体験版 前編
何か、特別なキッカケがあった訳ではない。
普通に生きてきたつもりだ。人並みに生きて、善き人であった父の背を見て育ち、その思いを挫かれぬまま、今の今まで時が流れていただけのこと。
ただ、それでも何か一つ。ソレを志したキッカケ、と呼べるものがあるとすれば。
「将来の夢かぁ……。浩介は何にするの?」
隣の席に座る、幼馴染みの少女の問いに、「あー」と間を持たせながら考える。
「消防士か警察官。自衛隊でもいいかもしれない」
「そっか! お父さんが警察さんだもんね。やっぱり、憧れたりするものなのかな?」
無邪気に笑って、訊ねてくる。
いつもなら、一度の首肯で終わっていた話。
けれども、この時の俺は何故か、その続きまで口にした。
「確かに親父の影響はあるかもしれないけど」
父の背中の影響は、確かにある。警察官の仕事が何なのか、実際に現場を見たことはないけれど。世のため人のためにと働く父のようになりたいと、思ったことはあった。
「けど、それ以上になりたいんだ。正義の味方ってやつに」
最近は、テレビの中ですら聞くことは少ない言葉だ。
正しいことを為して、悪事を許さず、人を守る。そういったことを当たり前に行える、ヒーローみたいな人。
「正義の味方? よく分からないけど、格好いいね! なれるよ、浩介なら」
私が保証する、などとご機嫌になって、少女は俺の頭を撫でようとしてくる。
それをやんわりと退けながら、俺も小さく笑顔を返した。
これは、何でもない一日の昼下がり。
胸の内に秘めた願いを、初めて口に出した瞬間だった。
「……ぐ」
懐かしい夢の後に、意識が現実に帰ってくる。
眼前に広がっていたのは、瓦礫の山。それを見た瞬間に、背中に亀裂が走った。
うめき声を上げながら、痛みがあった箇所に触れる。
……血は出ていないし、実際に背中が割れている訳でもない。ただ、打ち付けた痛みが残っているだけだった。
逆の腕で、床を擦るように何かを探す。
棒状のモノに触れ、それを素早く掴んだ。
「浩介!」
「……悪い、奈月」
痛みを堪えて周囲を警戒し、明るい茶髪の少女に返事する。
彼女こそが、先ほどの夢にも出て来ていた幼馴染。真野川 奈月であった。
……周囲に怪物の気配はない。床に医療用の薬やガーゼが散乱しており、よく見ると、部屋のレイアウトに確かな見覚えがある。
ここは、俺が通っている学校の保健室だ。気を失う直前まで学校の一階に居たのだから、当然といえば当然か。
視界に入る範囲だけでも、身に纏っていた制服はボロボロで、手には折れた警棒が握られていた。
奈月が持ってきてくれたのか、意地でも離さなかったのかは分からないが、無いよりはマシだと思いたい。
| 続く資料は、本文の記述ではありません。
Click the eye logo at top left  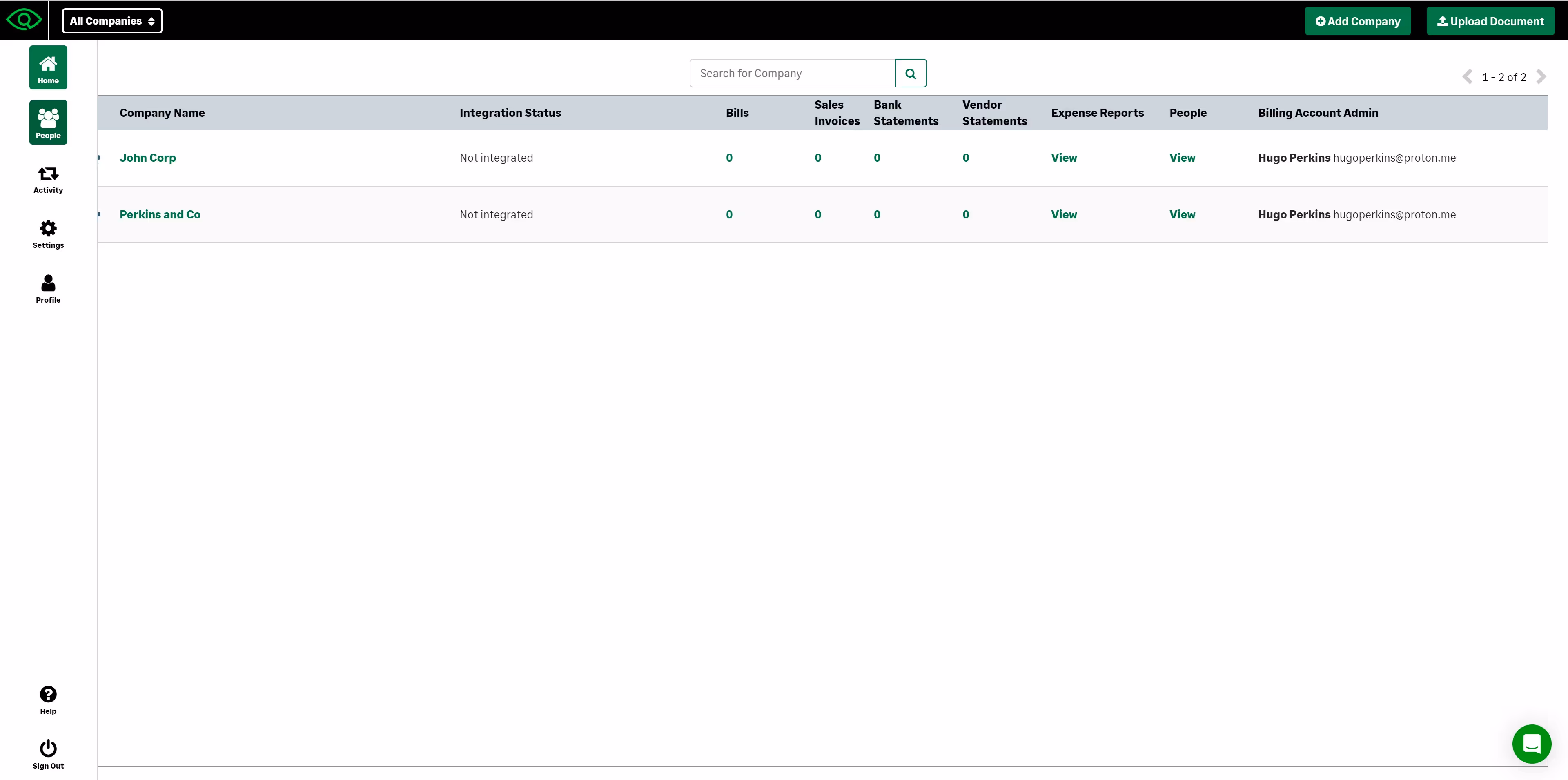pyautogui.click(x=24, y=20)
部屋のドアと窓を交互に見る。窓には瓦礫が積み重なっていて通行不能だったが、ドアは逆に半壊した状態で倒れており、いつでも通れるようになっていた。
尤も、廊下の瓦礫を乗り越えて移動する必要があるが。
足に力を入れる。背中のそれほどでは無いものの、相応の痛みが駆け巡った。
無視して立ち上がる。こんなところで、待ち続けている訳にはいかない。
「様子を見てくる。奈月はここで待ってろ」
「駄目だって! まだ外に怪物が居るかもしれないんだよ!? それに、浩介だって怪我してるじゃん!」
奈月が声を潜めつつも、焦ったように俺の腕を掴んで引き留めた。
それをやんわりと退けようと、相手の手首を掴む。
「駄目だ。ここだって安全かは分からない。生き埋めになる可能性だってある」
部屋が崩れるか否かの判断は、俺には出来ない。
ここで生き埋めになる可能性と、外で怪物に殺される可能性。どちらが上かも分からない。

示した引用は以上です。